In der ersten Regierungserklärung zu Beginn dieser Legislatur hob Ministerpräsident Paasch hervor, dass das urdemokratische Prinzip der Subsidiarität für eine zukunftsfähige Gemeinschaft von übergeordneter Tragweite sei. Dabei fällt den Gemeinden eine besondere Bedeutung zu. In derselben Regierungserklärung vom 16. September 2019 kündigte er auch an, dass eine Task Force zum Bürokratieabbau eingesetzt werde. Da, wo möglich, sollen Verwaltungsabläufe vereinfacht und Verwaltungsaufwand abgebaut werden.

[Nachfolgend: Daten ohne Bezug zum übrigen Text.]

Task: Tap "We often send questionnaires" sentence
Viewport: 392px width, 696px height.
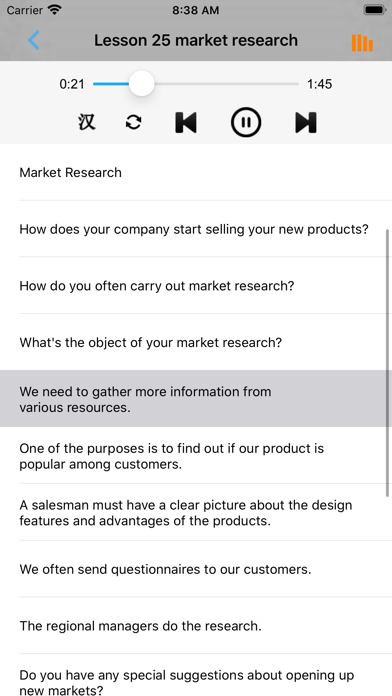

Gerade in der Gestaltung der Raumordnung können Gemeinschaft und Gemeinden ganz neue Formen der Kooperation entwickeln. Dies erfordert aber auch, dass die jetzige Form der Zusammenarbeit und der Aufgabenverteilung zwischen der Gemeinschaft und den neun Gemeinden auf den Prüfstand muss.
Werte Kolleginnen und Kollegen, die von Minister Antoniadis angekündigte Reform, die vorsieht, dass im Bereich der Raumordnung noch vor Ende dieser Legislatur die Gemeindeautonomie erheblich gestärkt und die Genehmigungsverfahren bei Bauanträgen zeitlich verkürzt und administrativ vereinfacht werden sollen, stärkt die Eigenverantwortung der Gemeinden, leistet einen wesentlichen Beitrag zum Bürokratieabbau und erhöht für alle Beteiligten die Transparenz in diesem komplexen Bereich.
Damit dies gelingt, müssen einerseits die Rollen und Aufgaben von Gemeinschaft und Gemeinden klar definiert sein und müssen die Gemeinden über ausreichend Fachpersonal in diesem Bereich verfügen.
Ausdrücklich wird in der Regierungsmitteilung festgehalten, dass die Gemeinschaftsebene allgemeine Rahmenbedingungen schaffen muss, die Gemeinden bei der Erstellung der eigenen Regelwerke unterstützen und die Aufsicht über die Einhaltung dieser Regelwerke ausüben muss.
Herr Minister, wir nehmen Sie beim Wort, wenn Sie in ihrer Regierungsmitteilung sagen, dass im Vorfeld dieser weiteren bedeutenden Novellierung der Raumordnungsgesetzgebung in einer sogenannten Phase II bis eine Konsultierung mit den Gemeinden und weiteren Experten stattfinden wird, um dieses Reformvorhaben unter die parlamentarische Lupe zu nehmen.
Werte Kolleginnen und Kollegen, mit der Vorlage des Gutachtens wird, wenn ich es so ausdrücken darf, die „heiße Phase“ der Diskussionen über ein neues Leitschema der Raumordnung in Ostbelgien eingeläutet.
Die Diskussion ist keineswegs beendet; sie hat gerade erst an Fahrt aufgenommen.
Die ProDG-Fraktion wird sich auch in der neuen Legislatur nach Kräften an diese Diskussionen beteiligen.